Textauszug:
....
Kirche im Dorf – Nah bei dir
Barbelroth/Speyer (lk). Für Holger Müller, Pfarrer in Barbelroth, geht es um viel: Nicht nur um die Zukunft kirchlich-gemeindlichen Lebens in der ländlich geprägten Südpfalz. Ihm geht es auch um die Zukunft der Kirche insgesamt. „Wie können Strukturen geschaffen werden, in denen sich die Menschen gerne und freiwillig einbringen, um Kirche und Gemeinde zu gestalten, und die nicht ausschließlich auf den Pfarrer und das Presbyterium fokussiert sind?“
Müller, 33, hat die zum Kirchenbezirk Bad Bergzabern gehörende Pfarrstelle mit den Gemeinden Barbelroth-Oberhausen, Kapellen-Drusweiler, Dierbach und Niederhorbach 2017 übernommen und schnell festgestellt: Hier muss noch zusammenwachsen, was in dem 2014 fusionierten Pfarramtsbezirk zusammengehört. Wie das am besten geht, soll in einem LabORAtorium mit dem Titel „Kirche im Dorf – Nah bei dir“ erprobt werden.
„Nur gemeinsam sind wir stark“, ist der Pfarrer überzeugt und hat deshalb auf Initiative einiger Presbyterinnen schon 2019 mit einem Team engagierter Haupt- und Ehrenamtlicher einen Perspektivprozess eingeleitet. 2020 folgte die Anmeldung zum Erprobungsraum der Evangelischen Kirche der Pfalz. Seitdem wird an Konzepten mit dem Fokus auf Zusammenarbeit und kooperatives Zusammenleben – wo immer möglich – gefeilt. Dabei sollen Formen entwickelt werden, die auf mittlere Sicht auch ein strukturelles Zusammenwachsen möglich erscheinen lassen, so Müller.
„Kirche im Dorf – Nah bei dir“ ist Teil der „LabORAtorien“ der Evangelischen Kirche der Pfalz. Die Landeskirche möchte damit kreative Erprobungsräume fördern und neue Formen gemeindlichen Lebens eröffnen. „Dabei geht es um die Ermutigung zu Initiativen missionarischen Gemeindeaufbaus und die Förderung von Zusammenarbeit über bisherige Grenzen hinaus“, erklärt Oberkirchenrätin Marianne Wagner, die für Gemeindeentwicklung und Strukturplanung zuständig ist. „Erprobungsräume setzen auf frische Ideen, Kirche zu leben und zu erleben.“
Ausgangslage in Barbelroth sei ein „relatives Eigenleben“ der Kirchengemeinden gewesen, kaum gezielte Zusammenarbeit, eigene Interessen, die im Mittelpunkt des Handelns stünden und ein „schwerfälliges Gesamtgremium“, heißt es im Konzept für das LabORAtorium. Die Folgen seien „Effizienzverlust, zusätzlicher Aufwand, verlorene Energien, mögliche finanzielle Mehrbelastung, frustrierende Erfahrungen und schleppende Entscheidungen“. Das LabORAtorium gebe nun den zeitlichen Rahmen vor für Dinge, „die wir ohnehin vorhatten“, sagt Müller.
....
Aufgaben:
**a.** Fassen Sie den Textauszug über das Projekt in Barbelroth in zwei Sätzen zusammen.
**b.** Beantworten Sie anhand des Textauszugs über das Projekt in Barbelroth diese Fragen:
(i) In welchem Jahr hat Holger Müller die Pfarrstelle übernommen?
(ii) Wann wurde der Perspektivprozess eingeleitet?
(iii) Wofür ist Oberkirchenrätin Marianne Wagner zuständig?
**c.** Erklären Sie in ein bis zwei Sätzen, warum Holger Müller laut dem Textauszug über das Projekt in Barbelroth schon 2019 einen Perspektivprozess eingeleitet hat.
Die Einträge spielen hierfür keine Rolle.

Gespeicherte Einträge
....
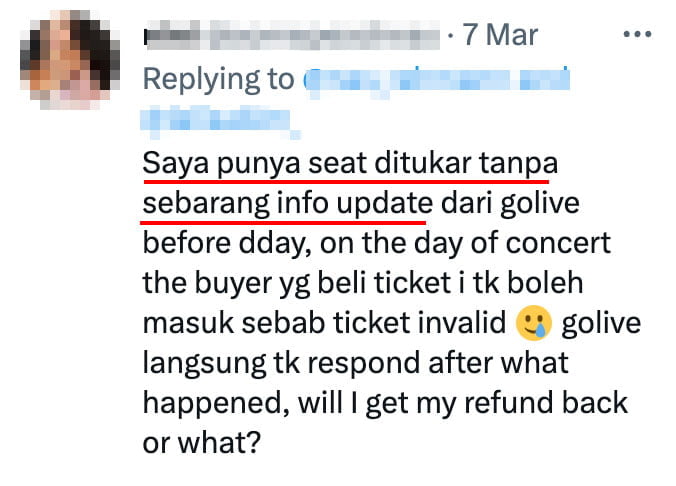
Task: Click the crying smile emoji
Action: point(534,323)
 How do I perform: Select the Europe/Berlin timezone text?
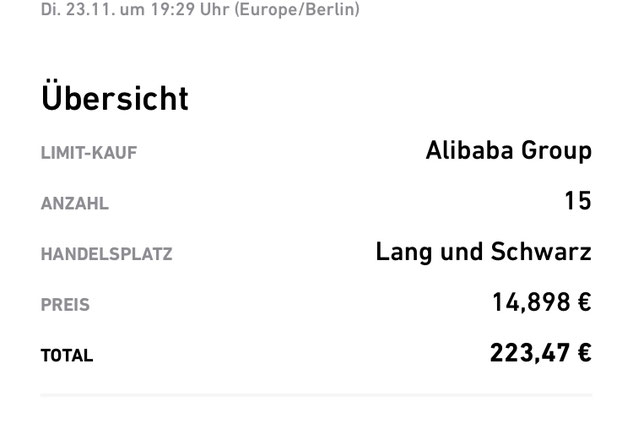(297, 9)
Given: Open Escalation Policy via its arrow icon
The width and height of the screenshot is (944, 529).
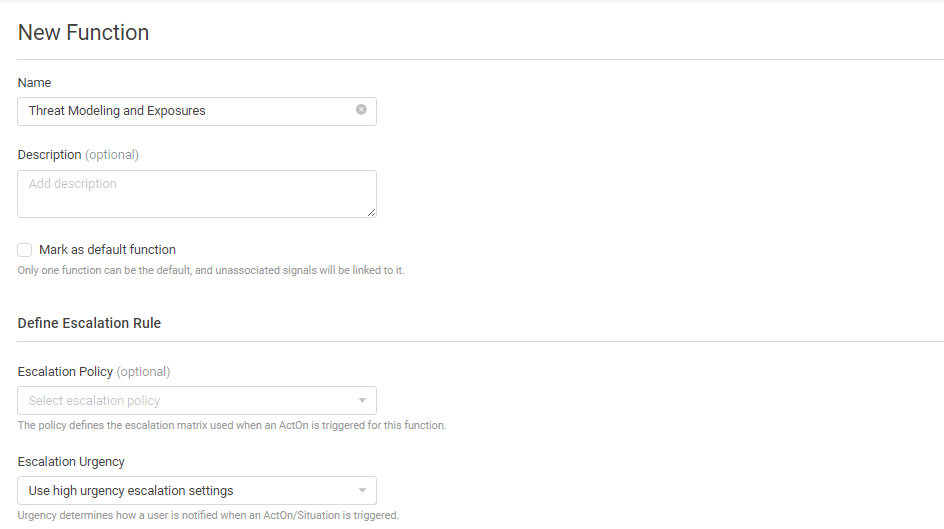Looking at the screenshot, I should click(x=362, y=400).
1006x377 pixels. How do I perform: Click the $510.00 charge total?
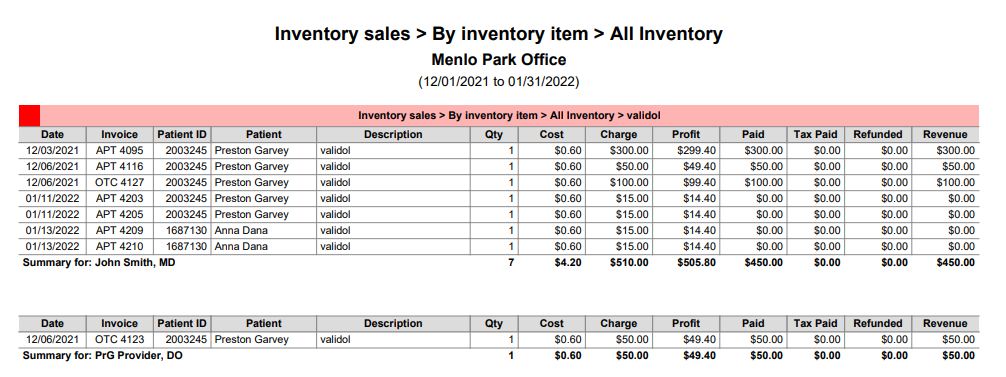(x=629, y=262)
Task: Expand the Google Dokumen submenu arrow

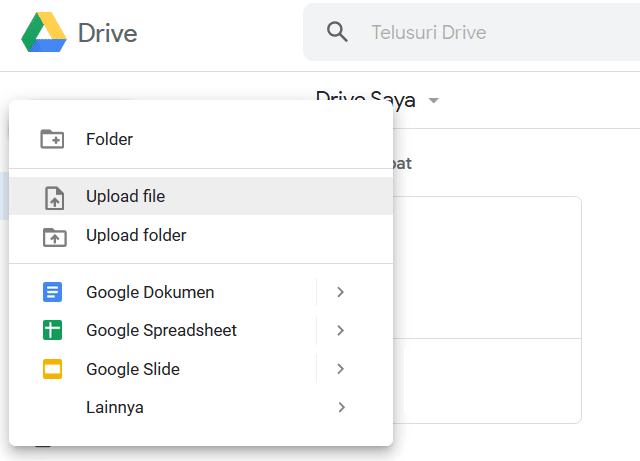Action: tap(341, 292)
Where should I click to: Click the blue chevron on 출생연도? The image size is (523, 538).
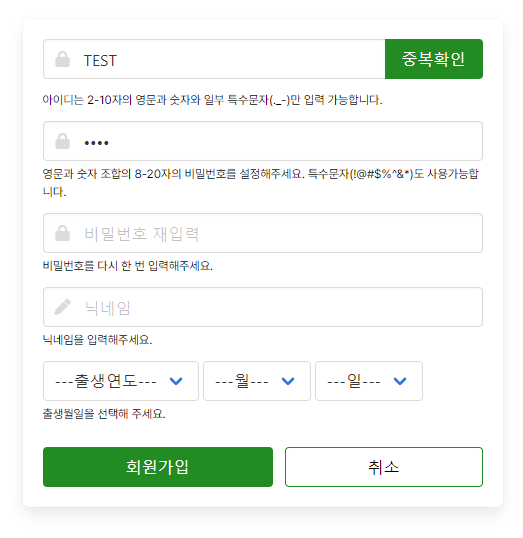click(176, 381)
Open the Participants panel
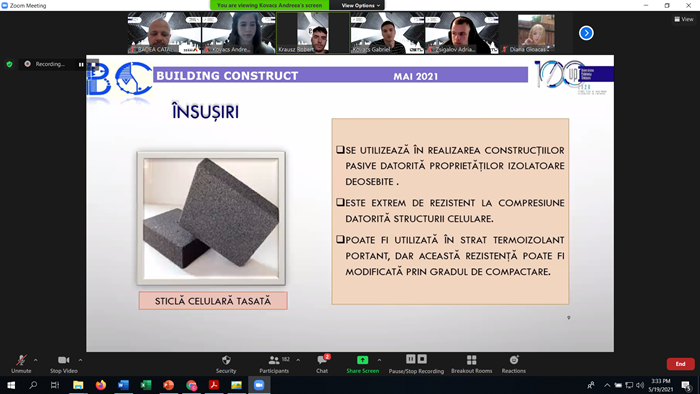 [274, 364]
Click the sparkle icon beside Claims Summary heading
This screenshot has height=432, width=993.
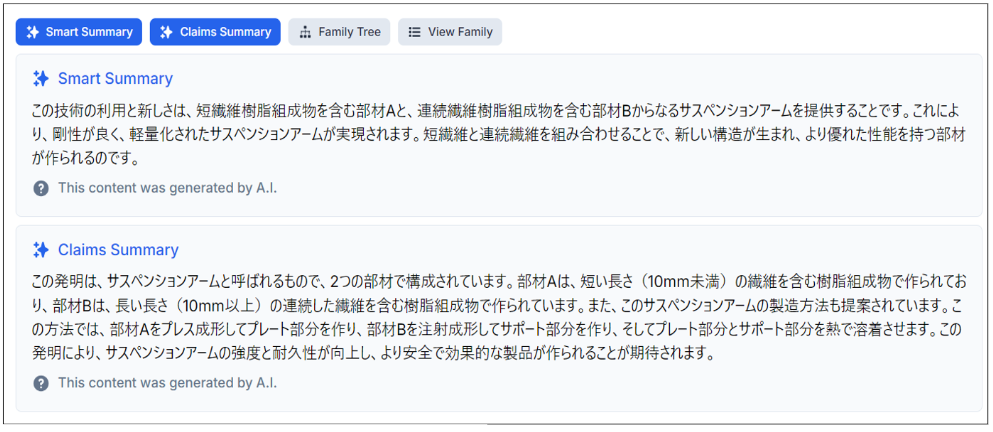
....
Lösungen:
**a.** Holger Müller, seit 2017 Pfarrer des 2014 fusionierten Pfarramtsbezirks Barbelroth mit vier Gemeinden, will im LabORAtorium „Kirche im Dorf – Nah bei dir“ erproben, wie die Gemeinden zusammenwachsen und Menschen sich freiwillig einbringen können. Das Projekt gehört zu den Erprobungsräumen der Evangelischen Kirche der Pfalz, die neue Formen gemeindlichen Lebens fördern will, und setzt bei einem „relativen Eigenleben“ der Gemeinden mit kaum gezielter Zusammenarbeit an.

**b.**
(i) 2017
(ii) 2019
(iii) Für Gemeindeentwicklung und Strukturplanung

**c.** Müller ist überzeugt: „Nur gemeinsam sind wir stark.“ Deshalb hat er den Prozess auf Initiative einiger Presbyterinnen mit einem Team engagierter Haupt- und Ehrenamtlicher eingeleitet.